Exercise directions
Once you find the line with "Image resolution: width=368" in the data that follows, repeat it and every line after it exactly, through the line with "Given: Click the green".

Recorded information

· · · · ·

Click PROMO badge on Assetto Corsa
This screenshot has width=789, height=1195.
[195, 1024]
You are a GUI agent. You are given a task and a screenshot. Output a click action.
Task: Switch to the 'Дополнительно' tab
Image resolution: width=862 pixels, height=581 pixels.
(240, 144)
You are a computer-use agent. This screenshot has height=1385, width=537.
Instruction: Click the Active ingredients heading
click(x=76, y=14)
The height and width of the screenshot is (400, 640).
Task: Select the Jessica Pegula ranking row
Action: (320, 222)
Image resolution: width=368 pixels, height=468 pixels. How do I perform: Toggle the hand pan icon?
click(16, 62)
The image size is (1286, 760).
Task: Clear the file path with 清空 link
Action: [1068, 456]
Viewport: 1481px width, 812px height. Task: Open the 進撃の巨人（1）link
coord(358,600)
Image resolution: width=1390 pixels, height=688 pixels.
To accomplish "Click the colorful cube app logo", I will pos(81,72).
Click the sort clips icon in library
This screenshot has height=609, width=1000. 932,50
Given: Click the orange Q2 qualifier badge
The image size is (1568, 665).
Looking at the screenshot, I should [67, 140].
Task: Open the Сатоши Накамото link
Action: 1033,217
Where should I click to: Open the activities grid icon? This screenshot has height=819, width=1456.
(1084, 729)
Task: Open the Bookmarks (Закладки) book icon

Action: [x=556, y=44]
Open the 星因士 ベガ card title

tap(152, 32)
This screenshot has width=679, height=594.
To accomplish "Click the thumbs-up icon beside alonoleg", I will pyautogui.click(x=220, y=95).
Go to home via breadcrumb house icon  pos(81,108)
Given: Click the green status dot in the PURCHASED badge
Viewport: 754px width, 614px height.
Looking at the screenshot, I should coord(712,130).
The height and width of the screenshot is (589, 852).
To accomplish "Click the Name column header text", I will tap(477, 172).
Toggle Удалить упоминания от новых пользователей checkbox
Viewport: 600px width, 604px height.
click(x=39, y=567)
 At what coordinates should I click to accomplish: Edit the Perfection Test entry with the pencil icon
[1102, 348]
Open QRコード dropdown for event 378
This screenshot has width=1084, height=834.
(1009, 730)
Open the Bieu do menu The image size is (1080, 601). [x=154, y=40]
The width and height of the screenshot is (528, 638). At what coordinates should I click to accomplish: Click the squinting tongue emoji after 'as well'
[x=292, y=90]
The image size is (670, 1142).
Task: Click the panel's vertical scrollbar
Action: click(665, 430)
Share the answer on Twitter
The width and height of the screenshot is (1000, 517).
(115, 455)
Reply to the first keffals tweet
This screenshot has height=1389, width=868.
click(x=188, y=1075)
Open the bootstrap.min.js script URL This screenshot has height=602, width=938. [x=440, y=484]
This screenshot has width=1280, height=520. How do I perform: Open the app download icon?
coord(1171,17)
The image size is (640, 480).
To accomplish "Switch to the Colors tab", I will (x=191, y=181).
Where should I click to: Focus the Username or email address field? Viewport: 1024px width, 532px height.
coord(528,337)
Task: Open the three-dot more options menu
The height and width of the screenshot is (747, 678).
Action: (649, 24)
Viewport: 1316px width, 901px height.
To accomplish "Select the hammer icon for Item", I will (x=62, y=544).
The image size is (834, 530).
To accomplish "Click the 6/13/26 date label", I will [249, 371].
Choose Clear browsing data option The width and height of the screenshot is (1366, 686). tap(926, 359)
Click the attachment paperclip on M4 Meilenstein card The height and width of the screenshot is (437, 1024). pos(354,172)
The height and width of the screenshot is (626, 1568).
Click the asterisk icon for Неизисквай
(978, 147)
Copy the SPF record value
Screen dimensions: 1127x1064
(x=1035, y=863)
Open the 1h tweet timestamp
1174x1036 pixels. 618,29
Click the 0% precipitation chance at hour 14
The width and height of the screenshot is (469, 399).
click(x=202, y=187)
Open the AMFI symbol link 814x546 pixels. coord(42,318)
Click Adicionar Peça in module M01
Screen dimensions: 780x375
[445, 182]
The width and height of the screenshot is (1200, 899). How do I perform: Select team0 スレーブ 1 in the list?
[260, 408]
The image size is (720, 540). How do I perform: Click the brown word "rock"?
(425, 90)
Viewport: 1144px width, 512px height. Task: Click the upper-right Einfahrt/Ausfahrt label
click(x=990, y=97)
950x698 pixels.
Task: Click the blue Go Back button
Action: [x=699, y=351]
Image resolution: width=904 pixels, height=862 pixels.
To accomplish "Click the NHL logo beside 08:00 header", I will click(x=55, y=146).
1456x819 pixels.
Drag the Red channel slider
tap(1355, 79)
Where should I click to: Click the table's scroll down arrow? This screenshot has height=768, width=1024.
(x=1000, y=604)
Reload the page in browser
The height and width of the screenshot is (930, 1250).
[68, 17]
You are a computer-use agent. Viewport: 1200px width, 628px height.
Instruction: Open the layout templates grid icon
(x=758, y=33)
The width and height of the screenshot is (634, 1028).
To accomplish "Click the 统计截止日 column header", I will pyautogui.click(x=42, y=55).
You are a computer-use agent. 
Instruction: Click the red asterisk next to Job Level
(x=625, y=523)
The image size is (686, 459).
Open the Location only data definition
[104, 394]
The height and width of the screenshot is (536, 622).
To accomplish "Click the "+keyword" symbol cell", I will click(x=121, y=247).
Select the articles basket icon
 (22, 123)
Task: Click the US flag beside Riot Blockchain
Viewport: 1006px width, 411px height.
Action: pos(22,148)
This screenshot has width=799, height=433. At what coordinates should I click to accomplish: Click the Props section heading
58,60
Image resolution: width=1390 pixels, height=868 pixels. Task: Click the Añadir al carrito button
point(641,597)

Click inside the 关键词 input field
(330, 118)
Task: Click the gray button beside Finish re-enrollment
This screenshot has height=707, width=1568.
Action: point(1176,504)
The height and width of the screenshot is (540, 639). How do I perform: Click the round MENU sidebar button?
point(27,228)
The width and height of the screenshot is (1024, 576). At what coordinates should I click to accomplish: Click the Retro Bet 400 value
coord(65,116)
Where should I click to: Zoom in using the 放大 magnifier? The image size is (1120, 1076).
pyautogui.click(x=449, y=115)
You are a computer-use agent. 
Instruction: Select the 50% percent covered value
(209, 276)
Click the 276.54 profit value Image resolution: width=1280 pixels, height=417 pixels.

· · · · ·

Completed task
Image resolution: width=368 pixels, height=468 pixels. How do I perform: Toggle the hand pan icon?
click(16, 62)
The image size is (1286, 760).
Task: Clear the file path with 清空 link
Action: [1068, 456]
Viewport: 1481px width, 812px height. Task: Open the 進撃の巨人（1）link
coord(358,600)
Image resolution: width=1390 pixels, height=688 pixels.
To accomplish "Click the colorful cube app logo", I will pos(81,72).
Click the sort clips icon in library
This screenshot has height=609, width=1000. 932,50
Given: Click the orange Q2 qualifier badge
The image size is (1568, 665).
Looking at the screenshot, I should [67, 140].
Task: Open the Сатоши Накамото link
Action: 1033,217
Where should I click to: Open the activities grid icon? This screenshot has height=819, width=1456.
(1084, 729)
Task: Open the Bookmarks (Закладки) book icon

Action: [x=556, y=44]
Open the 星因士 ベガ card title

tap(152, 32)
This screenshot has width=679, height=594.
To accomplish "Click the thumbs-up icon beside alonoleg", I will pyautogui.click(x=220, y=95).
Go to home via breadcrumb house icon  pos(81,108)
Given: Click the green status dot in the PURCHASED badge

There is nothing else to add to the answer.